■ TASK REQUIREMENTS
Render the data below as a Markdown table with two columns, No. and Text, giving each non-blank line its own numbered row and omitting the pictures.

■ MATERIAL FOR THE TASK
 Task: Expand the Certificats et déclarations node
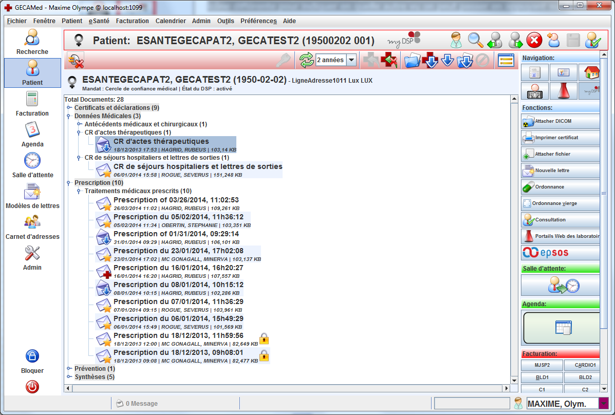(x=69, y=108)
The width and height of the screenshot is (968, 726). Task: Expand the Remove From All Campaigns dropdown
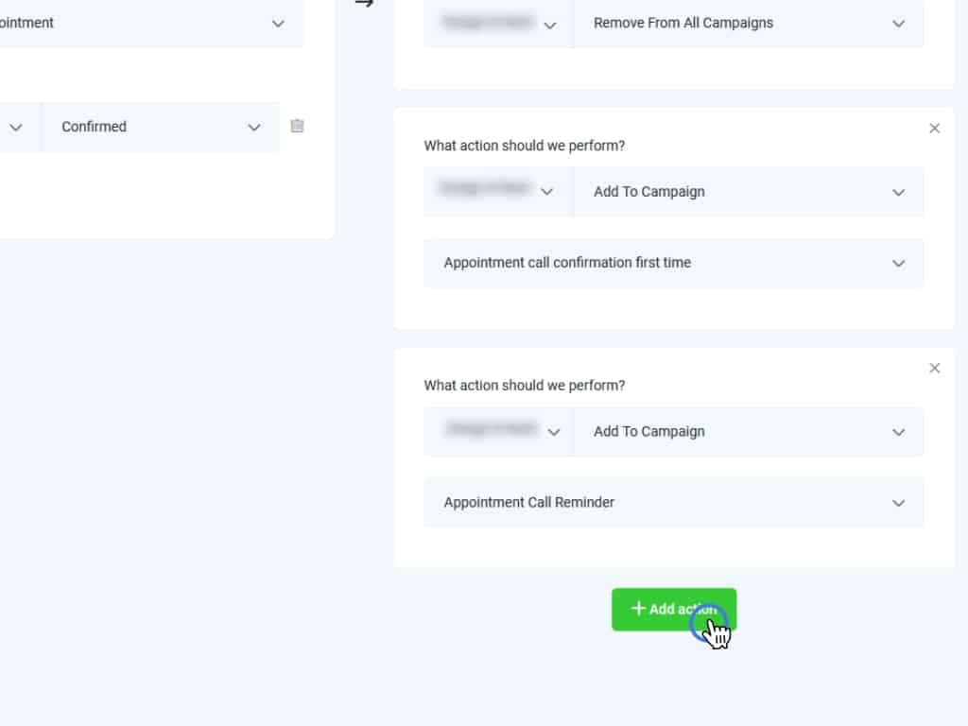[x=748, y=24]
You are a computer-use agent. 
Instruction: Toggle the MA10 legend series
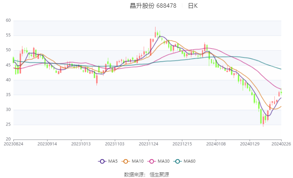click(x=133, y=161)
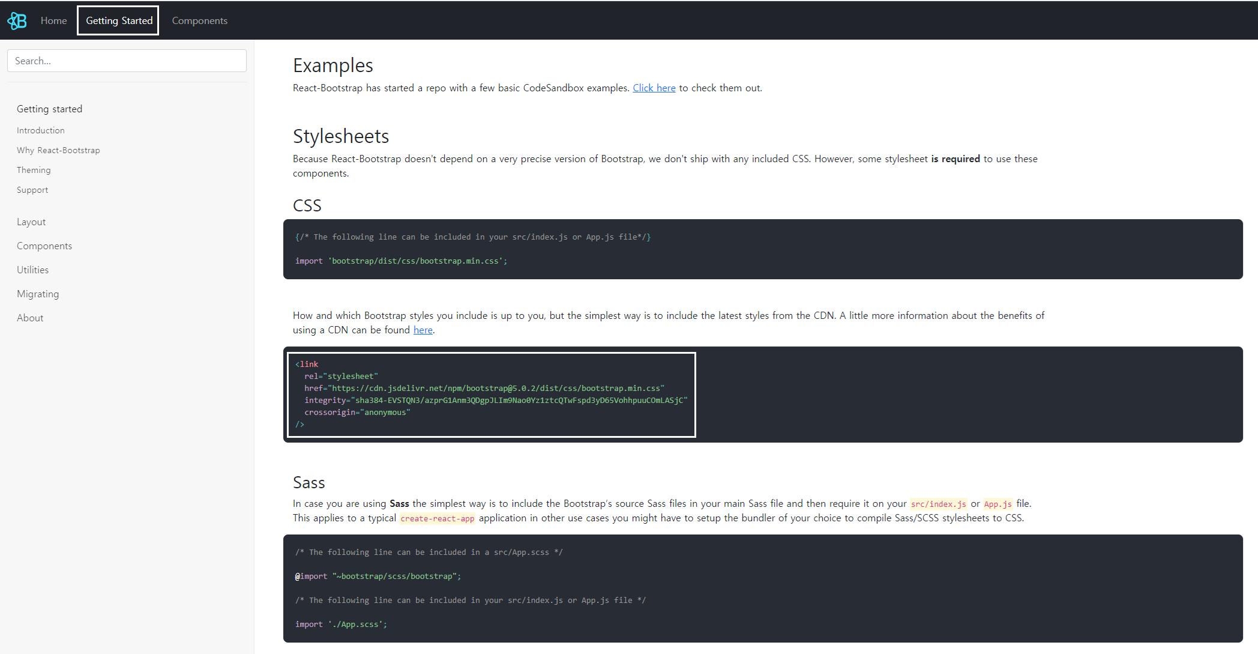Viewport: 1258px width, 654px height.
Task: Go to Introduction in sidebar
Action: [x=40, y=130]
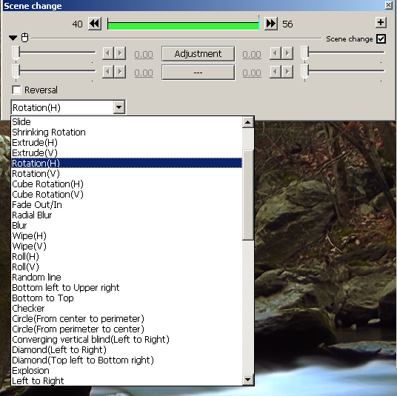Click the plus icon to add effect

(x=381, y=22)
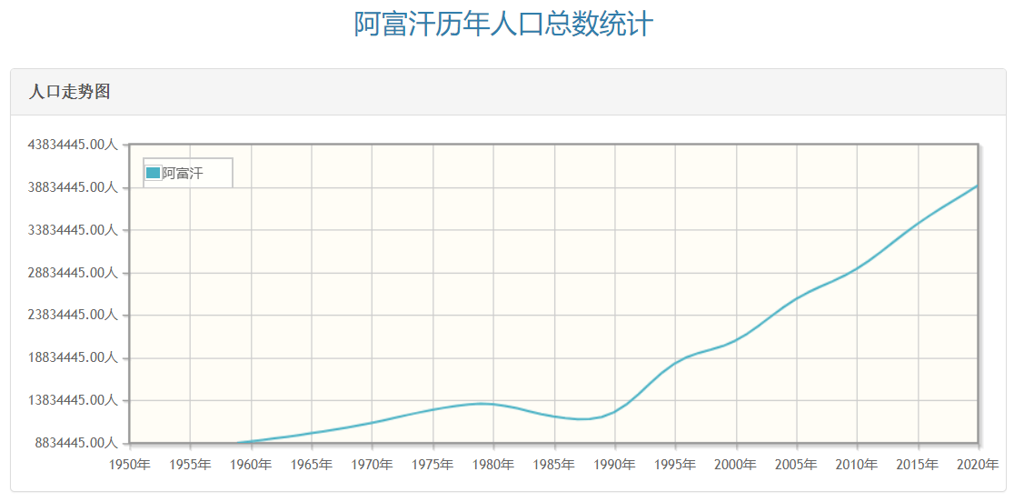Click the 1950年 x-axis label

(129, 465)
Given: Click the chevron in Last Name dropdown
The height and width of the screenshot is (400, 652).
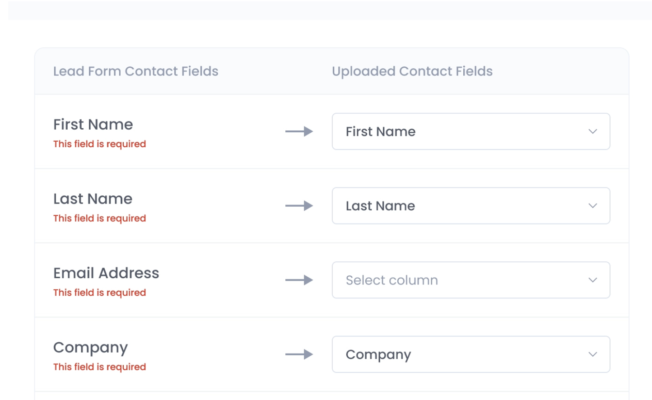Looking at the screenshot, I should pyautogui.click(x=592, y=206).
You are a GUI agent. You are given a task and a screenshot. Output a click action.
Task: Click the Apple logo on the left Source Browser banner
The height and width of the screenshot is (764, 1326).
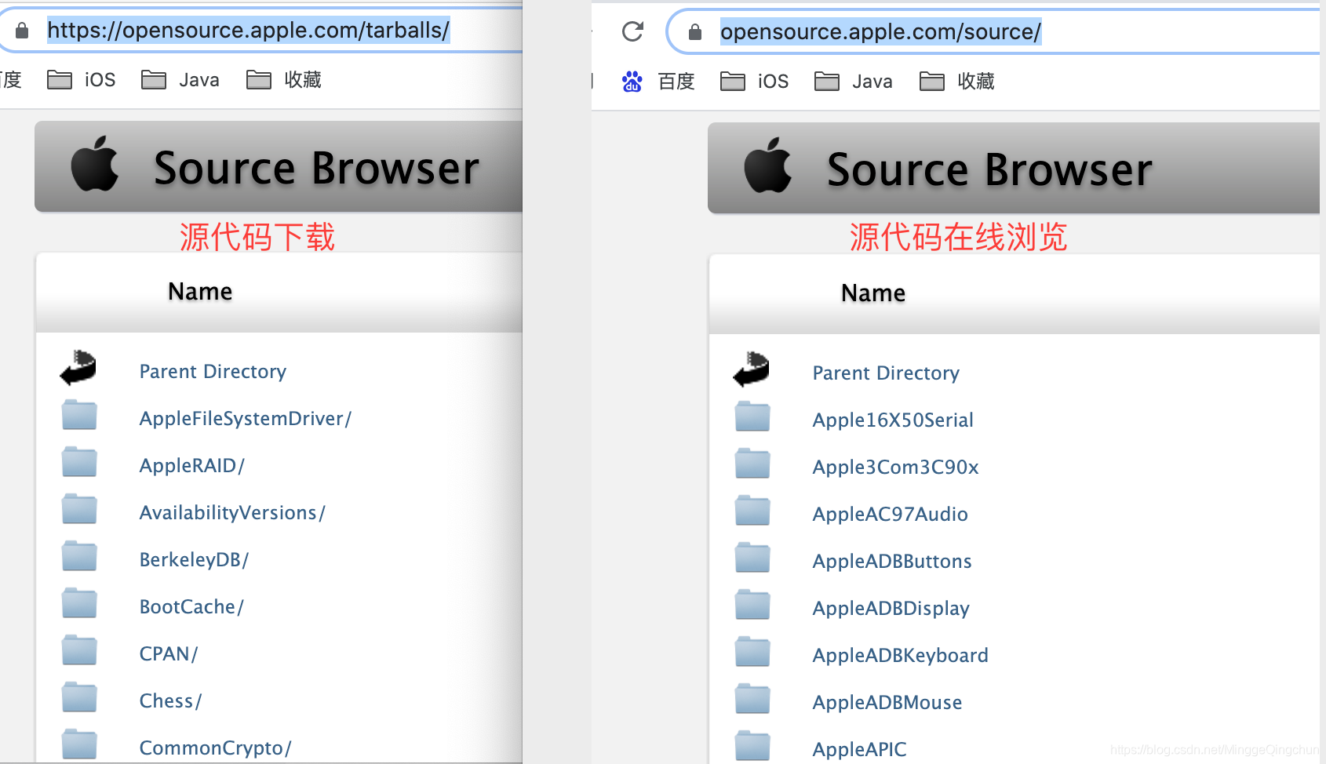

■ EXERCISE RESULT
| No. | Text |
|---|---|
| 1 |  Task: Expand the Certificats et déclarations node |
| 2 | (x=69, y=108) |
| 3 | The width and height of the screenshot is (968, 726). Task: Expand the Remove From All Campaigns dropdown |
| 4 | [x=748, y=24] |
| 5 | You are a computer-use agent.  |
| 6 | Instruction: Toggle the MA10 legend series |
| 7 | click(x=133, y=161) |
| 8 | Viewport: 1258px width, 654px height. |
| 9 | Task: Go to Introduction in sidebar |
| 10 | Action: [x=40, y=130] |
| 11 | Click the plus icon to add effect |
| 12 | (x=381, y=22) |
| 13 | Click the 1950年 x-axis label |
| 14 | (129, 465) |
| 15 | Given: Click the chevron in Last Name dropdown |
| 16 | The height and width of the screenshot is (400, 652). |
| 17 | Looking at the screenshot, I should pyautogui.click(x=592, y=206). |
| 18 | You are a GUI agent. You are given a task and a screenshot. Output a click action. |
| 19 | Task: Click the Apple logo on the left Source Browser banner |
| 20 | The height and width of the screenshot is (764, 1326). |